Document text

“People are frightened when they hear the word ‘hospice’. But the difference St Clare has made to me is unbelievable. It was the best day’s work my cancer nurse has ever done – referring me to St Clare! Whenever I see that nurse I thank her for sending me to St Clare.”

“I also come to St Clare on a Monday to the exercise group and it has helped me so much. Since January 2018 when the class first started, I have improved so much. Vanessa the physiotherapist, who runs the exercise group, has been absolutely brilliant.”

“When I first came to the exercise group I could only do 2mins on the exercise bike, and now I can do 20mins. I’m a lot fitter and stronger than I was, and I have put on more muscle.”

“Since joining the exercise group I have practically abandoned my mobility scooter and do much more walking and just use a stick. I know I will need the scooter later on, but not yet. I’ve got my two legs, and my two arms, and I’m not giving up yet!”

“One of the best groups I come to is called Café Clare and it takes place every Friday. I love coming to Café Clare, and seeing the boys that I have met in the Day Therapy groups.”

“It was at Café Clare, when we were all sitting round talking, that I told them that I was going to be getting married soon.”

“I met my partner Josephine back in 2001 in Buckhurst Hill – and we have been together ever since. Josephine is originally from the Philippines and it took us many years to secure her a divorce so that we could get married. The paperwork finally came through last year, and so we decided to organise the wedding for October 2018.”

“I am well known for my different dress sense, and wearing my hats and things, so at Café Clare the guys were asking what I would be wearing for my wedding. People were expecting me to wear something impressive, and a bit different.”

“I turned to Hugh, who I have been friends with for a few years through Day Therapy, and said ‘Have you got a kilt I could borrow?’ and Hugh said ‘Yes’ straight away!”

“Hugh brought the kilt in for me to try on, and it really looked the business! When I showed the others, they all said it looked amazing.”

“I never told my Missus what I was going to wear, so on the morning of the wedding I was trying to get ready in another room so she didn’t see what I was wearing. Then, when I was ready and came out in the kilt, she said ‘Wow! I feel like I’m marrying Prince Charles!’”

Problem set
- a) In the St Clare account, how many minutes could the speaker manage on the exercise bike at first, and how many now?
- b) Shorten the paragraph of the St Clare account that begins "I met my partner Josephine" into a brief bulleted list that keeps its main facts.
- c) Resume the St Clare account after its final sentence.
The lines after this sentence aren't needed.

Dataset content
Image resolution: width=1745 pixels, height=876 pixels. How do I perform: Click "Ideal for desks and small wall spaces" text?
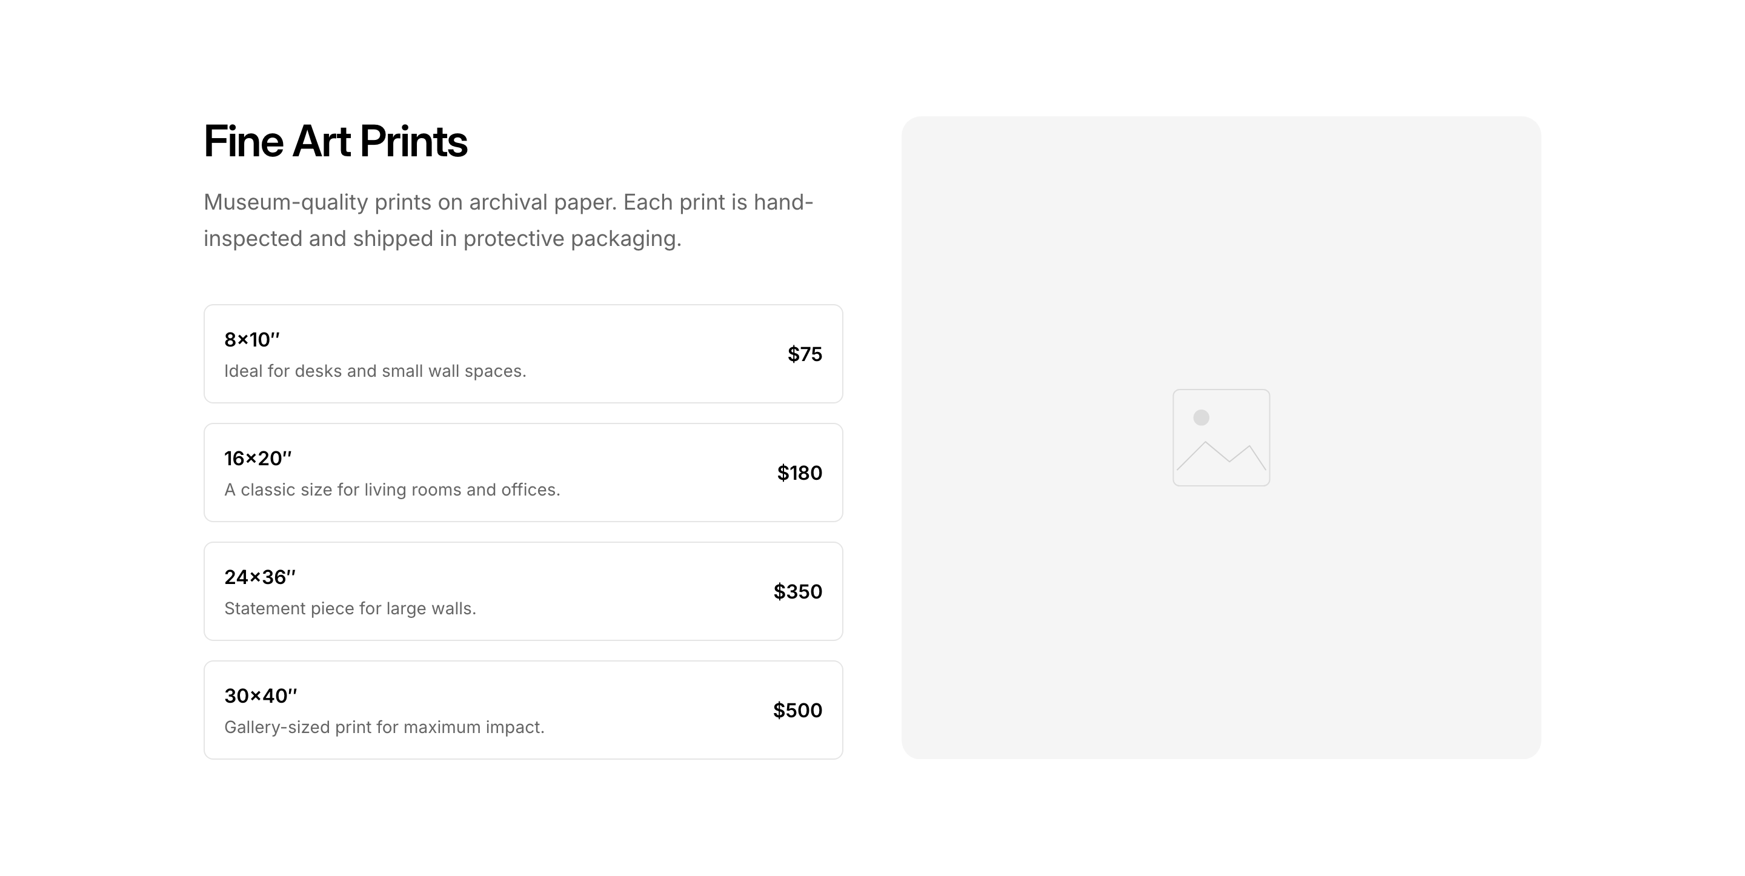(x=375, y=371)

Task-by-task outputs
- a) At first 2 minutes, and now 20 minutes.

- b)
- Met Josephine in 2001 in Buckhurst Hill; together ever since
- Josephine is originally from the Philippines
- Securing her divorce took many years; the paperwork came through last year
- Wedding planned for October 2018

- c)
“Josephine and I were married on 4th October in Nazeing Congregational Church – where they haven’t had a wedding for over 14 years!”

“When I walked into the church on the wedding day in the kilt, everyone went ‘Wow!’ I had kept it secret from everyone – they knew I was going to wear something different, but they didn’t know what.”

“Thanks to Hugh, it all went off well! Hugh’s wife even said that the kilt looked better on me that it does on him, so that was a big compliment!”

“I enjoyed the whole wedding day, it all went down very well. We didn’t invite many people – just my two daughters and the grandkids – but then half the congregation of the church turned up! We had a little reception buffet back in the hall at the sheltered accommodation where I live, and about fifty people turned up to that as well – it just took off! It was lovely weather and so we all sat outside in the gardens. The whole day was blinding!”

“I’ve been coming to St Clare for 5 years now, and during that time I’ve been up, I’ve been down, but this place always seems to pull me back round again. I couldn’t live without this place.”

“The impression people have of a hospice, is that you go in there for a couple of weeks, and sit around until you die – and get taken out the back door. But that’s not been my experience at all.”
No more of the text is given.